## DATASET RECORDS
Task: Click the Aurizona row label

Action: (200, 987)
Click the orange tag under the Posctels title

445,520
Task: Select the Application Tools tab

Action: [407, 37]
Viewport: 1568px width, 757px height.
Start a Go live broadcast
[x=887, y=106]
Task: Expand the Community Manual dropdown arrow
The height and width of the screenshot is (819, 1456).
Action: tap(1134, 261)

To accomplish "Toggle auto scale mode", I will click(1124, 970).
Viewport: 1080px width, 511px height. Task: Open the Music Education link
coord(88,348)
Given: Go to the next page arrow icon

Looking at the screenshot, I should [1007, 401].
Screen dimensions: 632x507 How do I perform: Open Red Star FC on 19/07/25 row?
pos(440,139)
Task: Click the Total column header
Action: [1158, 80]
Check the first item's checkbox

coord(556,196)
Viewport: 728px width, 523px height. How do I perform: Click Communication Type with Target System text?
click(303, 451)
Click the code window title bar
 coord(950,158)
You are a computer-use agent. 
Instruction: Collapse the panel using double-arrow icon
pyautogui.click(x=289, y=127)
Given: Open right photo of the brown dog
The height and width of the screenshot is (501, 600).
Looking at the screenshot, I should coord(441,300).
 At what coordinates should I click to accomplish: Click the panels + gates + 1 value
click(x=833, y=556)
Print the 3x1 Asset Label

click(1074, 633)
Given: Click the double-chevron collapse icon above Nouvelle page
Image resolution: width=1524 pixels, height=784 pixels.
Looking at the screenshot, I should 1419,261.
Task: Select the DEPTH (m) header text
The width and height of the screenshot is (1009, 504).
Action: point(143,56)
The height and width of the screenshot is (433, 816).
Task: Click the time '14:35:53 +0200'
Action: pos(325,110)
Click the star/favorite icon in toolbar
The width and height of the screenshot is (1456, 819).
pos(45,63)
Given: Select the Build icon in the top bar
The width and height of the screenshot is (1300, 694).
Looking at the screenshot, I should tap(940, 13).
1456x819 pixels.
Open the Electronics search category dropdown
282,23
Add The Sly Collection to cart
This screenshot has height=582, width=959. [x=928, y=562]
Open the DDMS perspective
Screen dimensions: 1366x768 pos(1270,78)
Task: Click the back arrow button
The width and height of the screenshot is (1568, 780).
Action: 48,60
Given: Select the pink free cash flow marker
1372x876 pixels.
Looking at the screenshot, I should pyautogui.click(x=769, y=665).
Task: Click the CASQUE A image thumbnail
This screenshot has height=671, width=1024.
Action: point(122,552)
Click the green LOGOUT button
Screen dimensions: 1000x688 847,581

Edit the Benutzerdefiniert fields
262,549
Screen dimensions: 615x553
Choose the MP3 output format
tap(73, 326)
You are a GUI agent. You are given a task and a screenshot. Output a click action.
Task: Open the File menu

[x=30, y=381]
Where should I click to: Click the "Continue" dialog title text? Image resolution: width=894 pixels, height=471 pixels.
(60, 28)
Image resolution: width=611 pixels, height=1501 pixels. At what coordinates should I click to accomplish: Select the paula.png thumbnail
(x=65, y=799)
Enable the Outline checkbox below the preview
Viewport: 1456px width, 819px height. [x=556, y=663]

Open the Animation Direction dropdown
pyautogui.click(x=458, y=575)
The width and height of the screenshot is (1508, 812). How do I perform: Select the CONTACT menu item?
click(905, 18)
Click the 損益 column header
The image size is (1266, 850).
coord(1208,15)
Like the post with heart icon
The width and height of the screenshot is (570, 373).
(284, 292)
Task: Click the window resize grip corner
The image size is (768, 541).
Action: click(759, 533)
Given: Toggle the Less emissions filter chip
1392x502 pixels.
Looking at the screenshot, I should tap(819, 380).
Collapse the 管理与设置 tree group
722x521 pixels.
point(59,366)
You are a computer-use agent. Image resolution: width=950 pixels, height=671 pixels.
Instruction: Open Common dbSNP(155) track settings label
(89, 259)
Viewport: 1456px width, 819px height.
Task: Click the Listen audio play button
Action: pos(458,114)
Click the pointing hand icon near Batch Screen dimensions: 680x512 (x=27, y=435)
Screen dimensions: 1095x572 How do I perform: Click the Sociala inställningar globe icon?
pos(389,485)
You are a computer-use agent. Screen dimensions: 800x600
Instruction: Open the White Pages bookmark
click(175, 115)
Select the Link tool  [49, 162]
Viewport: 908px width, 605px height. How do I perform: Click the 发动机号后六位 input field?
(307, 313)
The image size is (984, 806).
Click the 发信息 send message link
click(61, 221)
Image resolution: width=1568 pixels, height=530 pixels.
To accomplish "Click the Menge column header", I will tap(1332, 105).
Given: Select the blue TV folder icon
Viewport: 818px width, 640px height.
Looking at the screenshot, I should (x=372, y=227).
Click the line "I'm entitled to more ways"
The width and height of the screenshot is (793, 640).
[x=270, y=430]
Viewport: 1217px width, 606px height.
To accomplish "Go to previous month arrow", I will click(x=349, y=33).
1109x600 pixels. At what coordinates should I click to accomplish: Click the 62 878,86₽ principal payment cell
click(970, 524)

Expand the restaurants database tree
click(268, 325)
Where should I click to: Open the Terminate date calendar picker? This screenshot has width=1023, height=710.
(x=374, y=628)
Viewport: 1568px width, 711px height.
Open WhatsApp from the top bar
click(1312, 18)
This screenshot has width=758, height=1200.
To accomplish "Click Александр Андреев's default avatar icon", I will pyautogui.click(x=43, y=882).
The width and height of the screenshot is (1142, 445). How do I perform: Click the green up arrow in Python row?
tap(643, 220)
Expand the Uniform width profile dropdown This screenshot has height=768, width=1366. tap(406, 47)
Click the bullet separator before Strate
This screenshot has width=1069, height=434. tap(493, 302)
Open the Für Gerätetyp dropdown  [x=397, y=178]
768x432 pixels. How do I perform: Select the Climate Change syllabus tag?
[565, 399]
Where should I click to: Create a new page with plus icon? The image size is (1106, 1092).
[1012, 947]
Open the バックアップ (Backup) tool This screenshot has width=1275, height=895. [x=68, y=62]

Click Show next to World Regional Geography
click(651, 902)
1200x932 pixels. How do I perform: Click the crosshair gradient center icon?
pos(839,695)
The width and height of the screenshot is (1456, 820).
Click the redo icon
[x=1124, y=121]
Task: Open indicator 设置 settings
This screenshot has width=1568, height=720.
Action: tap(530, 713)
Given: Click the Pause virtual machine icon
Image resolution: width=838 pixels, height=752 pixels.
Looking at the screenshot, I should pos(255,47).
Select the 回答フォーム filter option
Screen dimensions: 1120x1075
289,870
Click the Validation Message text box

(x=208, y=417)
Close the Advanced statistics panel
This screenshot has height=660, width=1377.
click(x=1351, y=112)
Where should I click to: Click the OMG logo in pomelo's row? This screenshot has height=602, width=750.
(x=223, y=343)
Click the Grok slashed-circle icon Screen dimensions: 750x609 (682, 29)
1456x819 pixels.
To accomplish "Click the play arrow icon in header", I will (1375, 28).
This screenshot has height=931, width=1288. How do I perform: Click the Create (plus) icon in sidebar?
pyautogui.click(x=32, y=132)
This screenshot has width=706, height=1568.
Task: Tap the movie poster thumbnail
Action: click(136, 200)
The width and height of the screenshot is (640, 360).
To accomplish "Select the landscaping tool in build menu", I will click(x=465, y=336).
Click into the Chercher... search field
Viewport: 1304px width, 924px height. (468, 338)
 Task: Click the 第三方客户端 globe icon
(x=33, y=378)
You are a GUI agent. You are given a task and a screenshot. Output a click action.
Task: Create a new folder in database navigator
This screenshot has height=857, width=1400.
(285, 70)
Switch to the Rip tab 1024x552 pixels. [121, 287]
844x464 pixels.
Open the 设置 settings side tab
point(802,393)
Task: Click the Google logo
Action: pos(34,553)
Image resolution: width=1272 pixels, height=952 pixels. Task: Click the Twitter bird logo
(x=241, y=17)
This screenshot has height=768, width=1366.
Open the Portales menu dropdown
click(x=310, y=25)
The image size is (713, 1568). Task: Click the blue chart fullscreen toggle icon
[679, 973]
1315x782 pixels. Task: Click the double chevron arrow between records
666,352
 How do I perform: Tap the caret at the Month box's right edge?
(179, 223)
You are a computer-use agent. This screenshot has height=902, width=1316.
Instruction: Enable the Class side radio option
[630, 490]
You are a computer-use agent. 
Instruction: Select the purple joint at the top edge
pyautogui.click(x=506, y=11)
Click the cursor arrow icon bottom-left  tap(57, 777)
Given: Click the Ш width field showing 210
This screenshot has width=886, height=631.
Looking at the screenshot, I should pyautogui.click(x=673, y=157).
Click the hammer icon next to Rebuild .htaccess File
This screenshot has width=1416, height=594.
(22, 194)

## INSTRUCTION
Reproduce the data above word for word, beginning at the line that contains "Viewport: 1568px width, 711px height." and ending after the line that contains "tap(643, 220)".

## COMPLETE ANSWER
Viewport: 1568px width, 711px height.
Open WhatsApp from the top bar
click(1312, 18)
This screenshot has width=758, height=1200.
To accomplish "Click Александр Андреев's default avatar icon", I will pyautogui.click(x=43, y=882).
The width and height of the screenshot is (1142, 445). How do I perform: Click the green up arrow in Python row?
tap(643, 220)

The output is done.